The Hildreth-Lu method (Hildreth and Lu, 1960) uses nonlinear least squares to jointly estimate the parameters with an AR(1) model, but it omits the first transformed residual from the sum of squares. Thus, the Hildreth-Lu method is a more primitive version of the ULS method supported by PROC AUTOREG in the same way Cochrane-Orcutt is a more primitive version of Yule-Walker.
The maximum likelihood method is also widely cited in the literature. Although the maximum likelihood method is well defined, some early literature refers to estimators that are called maximum likelihood but are not full unconditional maximum likelihood estimates. The AUTOREG procedure produces full unconditional maximum likelihood estimates.
Harvey (1981) and Judge et al. (1985) summarize the literature on various estimators for the autoregressive error model. Although asymptotically efficient, the various methods have different small sample properties. Several Monte Carlo experiments have been conducted, although usually for the AR(1) model.
Harvey and McAvinchey (1978) found that for a one-variable model, when the independent variable is trending, methods similar to Cochrane-Orcutt are inefficient in estimating the structural parameter. This is not surprising since a pure trend model is well modeled by an autoregressive process with a parameter close to 1.
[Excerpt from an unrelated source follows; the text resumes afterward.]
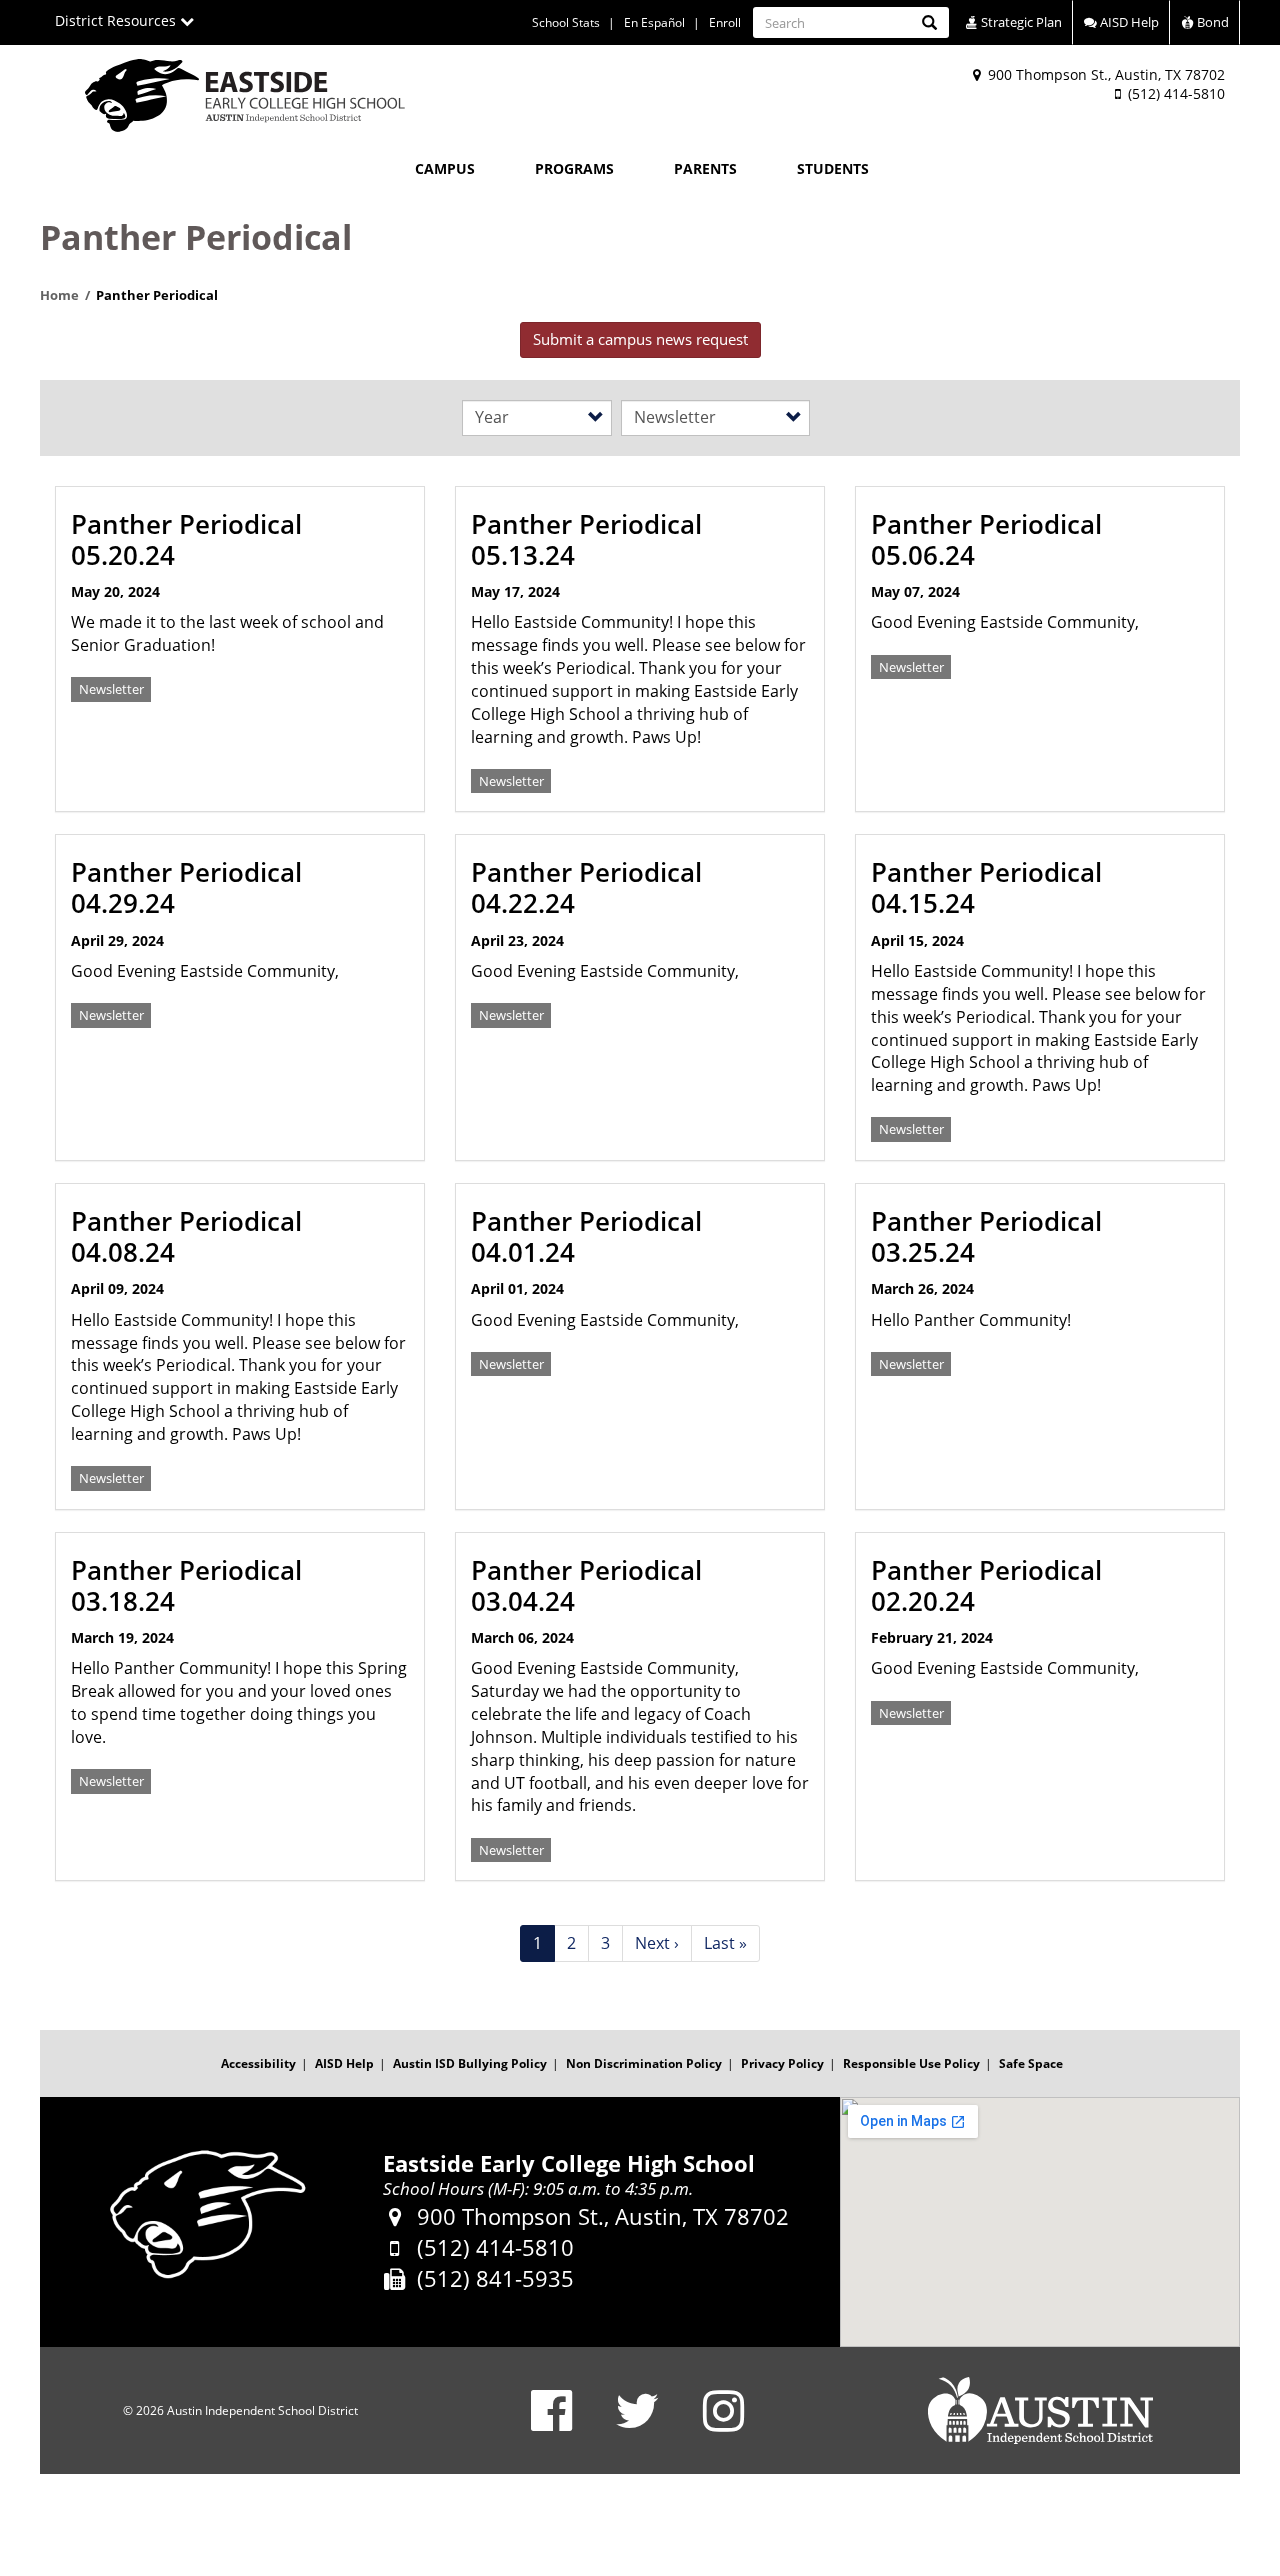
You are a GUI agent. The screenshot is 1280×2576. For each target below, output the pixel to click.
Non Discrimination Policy (644, 2063)
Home (59, 295)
Harvey and McAvinchey (1978) also made the following conclusions:
The Yule-Walker method appears to be about as efficient as the maximum likelihood method. Although Spitzer (1979) recommended ML and NLS, the Yule-Walker method (labeled Prais-Winsten) did as well or better in estimating the structural parameter in Spitzer’s Monte Carlo study (table A2 in their article) when the autoregressive parameter was not too large. Maximum likelihood tends to do better when the autoregressive parameter is large.
For small samples, it is important to use a full transformation (Yule-Walker) rather than the Cochrane-Orcutt method, which loses the first observation. This was also demonstrated by Maeshiro (1976), Chipman (1979), and Park and Mitchell (1980).
For large samples (Harvey and McAvinchey used 100), losing the first few observations does not make much difference.